- _Exercises_
a) According to the Genesis 31 study notes, what does the angel of God call himself?
b) Summarize the Genesis 31 study notes in two sentences.

- _Text excerpt_
F.     The angel of God refers to himself as “the God of Bethel” (Gen. 31:11a, 13).


And the angel of God spake unto me in a dream…I am the God of Bethel…


G.   The actions of one in the home can negatively impact the other family members.  Laban’s actions impacted the inheritance of his daughters (Gen. 31:14-15).


And Rachel and Leah answered and said unto him, Is there yet any portion or inheritance for us in our father’s house?  Are we not counted for strangers?  For he hath sold us, and hath quite devoured also our money.


H.   It appears that Rachel was still attached to the family’s idols (Gen. 31:19).


…and Rachel had stolen the images that were her father’s.


I.     Distrust and fear within relationships causes family members to act in ways that are not normal.

1.     Jacob is said to have stolen away from Laban, carrying away his daughters “as captives take with the sword” (Gen. 31:26).

- _Recorded data_
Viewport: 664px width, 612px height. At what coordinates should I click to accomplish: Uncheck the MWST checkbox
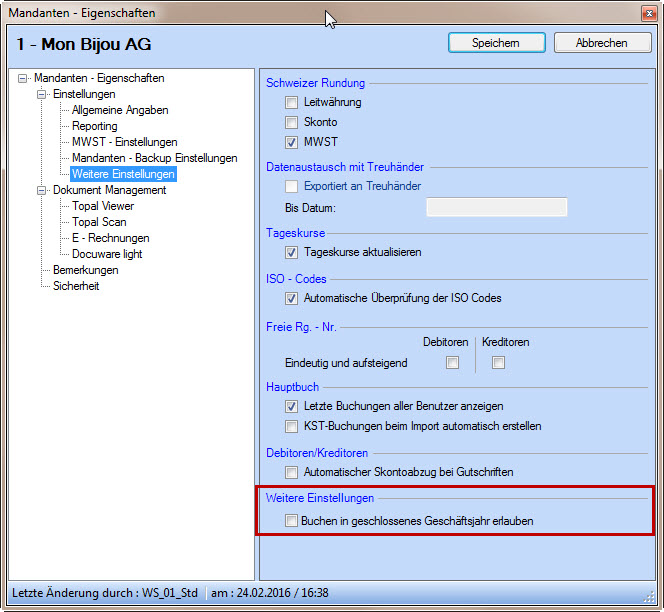(x=291, y=142)
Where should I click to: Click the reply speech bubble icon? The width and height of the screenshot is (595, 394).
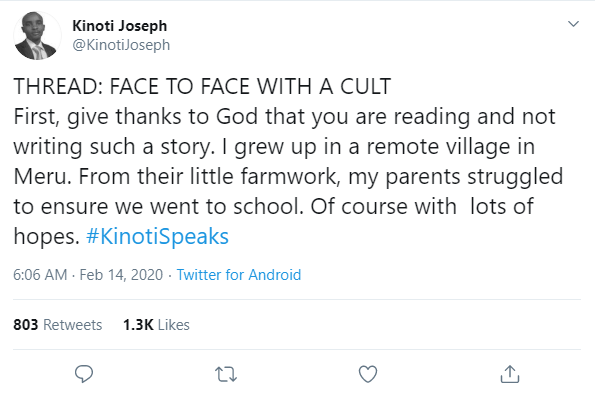(84, 374)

- _Task-by-task results_
a) He calls himself "the God of Bethel" (Gen. 31:11a, 13).

b) The angel of God calls himself "the God of Bethel," and Laban's actions hurt his daughters' inheritance, as Rachel and Leah complain that he sold them and devoured their money. Rachel seems still attached to the family's idols, having stolen her father's images, and distrust and fear make family members act abnormally, as when Jacob is said to have stolen away from Laban with his daughters "as captives take with the sword."